SOURCE DOCUMENT:
......

# Yet-another RK4 n-body problem

1. Jun 5, 2010

### pretzsp

1. The problem statement, all variables and given/known data

Implementing the 4th order Runge-Kutta method for an n-body problem

2. Relevant equations

The RK4 method for the IVP y' = f(t,y), y(t0) = y0, is given by
y_(n+1) = y_n + (1/6)(k1 + 2 k2 +2 k3 + k4)
t_(n+1) = t_n + h

where

k1 = h f(t_n,y_n)
k2 = h f(t_n+ h/2, y_n + k1/2)
k3 = h f(t_n+ h/2, y_n + k2/2)
k4 = h f(t_n+ h/2, y_n + k3)

3. The attempt at a solution

I'm trying to simulate some n-body problems using the Runge-Kutta 4th Order method on Mathematica. I have something that works, for just the most simple problem of one body orbiting about a fixed mass.

step[data_] := (
t = data[[1]]; kx1 = data[[2]]; kx2 = data[[3]]; kx3 = data[[4]]; kx4 = data[[5]]; kv1 = data[[6]]; kv2 = data[[7]]; kv3 = data[[8]]; kv4 = data[[9]]; v = data[[10]]; x = data[[11]];

{t + h,

h ((1/m2) GravForce[m1, {0, 0}, m2, x]),
h ((1/m2) GravForce[m1, {0, 0}, m2,
x + k1/2]),
ht ((1/m2) GravForce[m1, {0, 0}, m2,
x + k2/2]),
h ((1/m2) GravForce[m1, {0, 0}, m2,
x + k3]),

h v,
h (v + k1 /2),
h (v + k2/2),
h (v + k3),

v + (1/6) (k1 + 2 k2 + 2 k3 + k4),
x + (1/6) (vk1 + 2 vk2 + 2 vk3 + vk4)

}

But I'm fairly sure that this is entirely wrong despite the fact that it gives me a "correct" result - for one thing, it's not significantly more accurate with the same value of h than Euler's Method. The other is that the functions themselves look completely and utterly wrong.

Could someone help me out here? This is really spinning my head around.

I'm not really looking for help with Mathematica, just more of a general guide on how Runge-Kutta is supposed to work for a system like this.

Last edited: Jun 5, 2010

......

EXERCISE DATA:

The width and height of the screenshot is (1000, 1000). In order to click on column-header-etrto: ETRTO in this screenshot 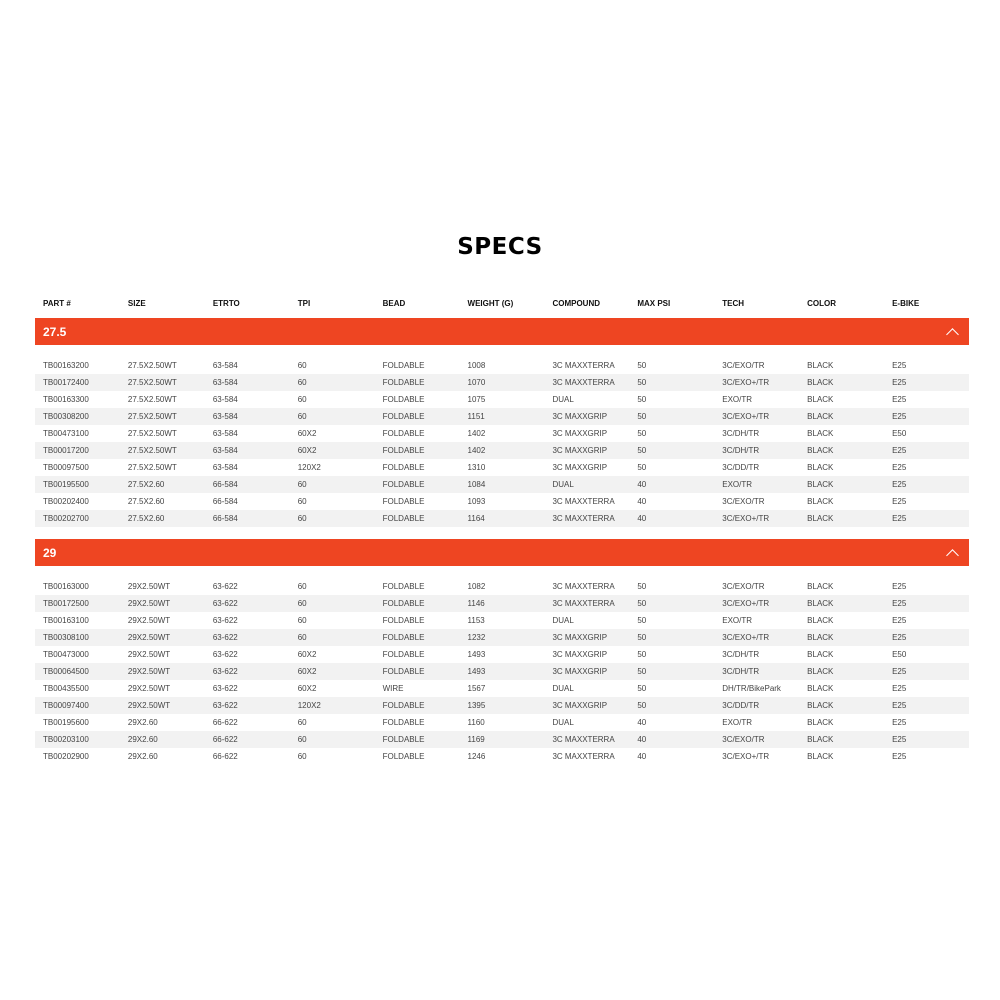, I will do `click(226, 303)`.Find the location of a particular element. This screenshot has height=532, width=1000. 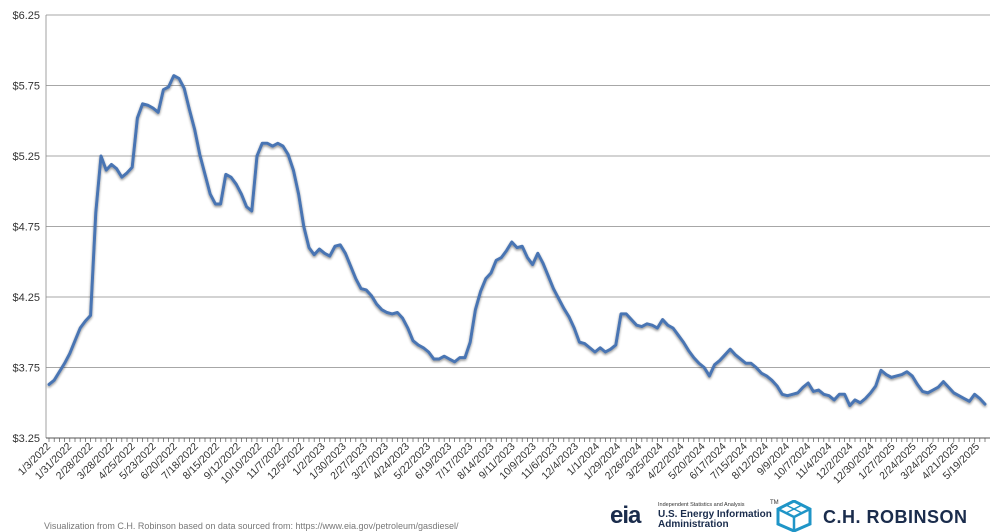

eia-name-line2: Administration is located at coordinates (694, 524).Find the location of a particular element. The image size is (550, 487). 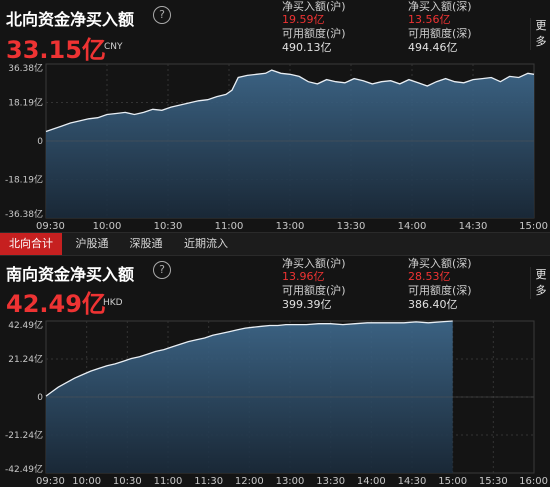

......

ACTION ITEM: In the RK4 n-body post, revise the passage between "k1 = h f(t_n,y_n)" and "a fixed mass.", inclusive, replacing "Mathematica" with "MATLAB".

EXPECTED ANSWER:
k1 = h f(t_n,y_n)
k2 = h f(t_n+ h/2, y_n + k1/2)
k3 = h f(t_n+ h/2, y_n + k2/2)
k4 = h f(t_n+ h/2, y_n + k3)

3. The attempt at a solution

I'm trying to simulate some n-body problems using the Runge-Kutta 4th Order method on MATLAB. I have something that works, for just the most simple problem of one body orbiting about a fixed mass.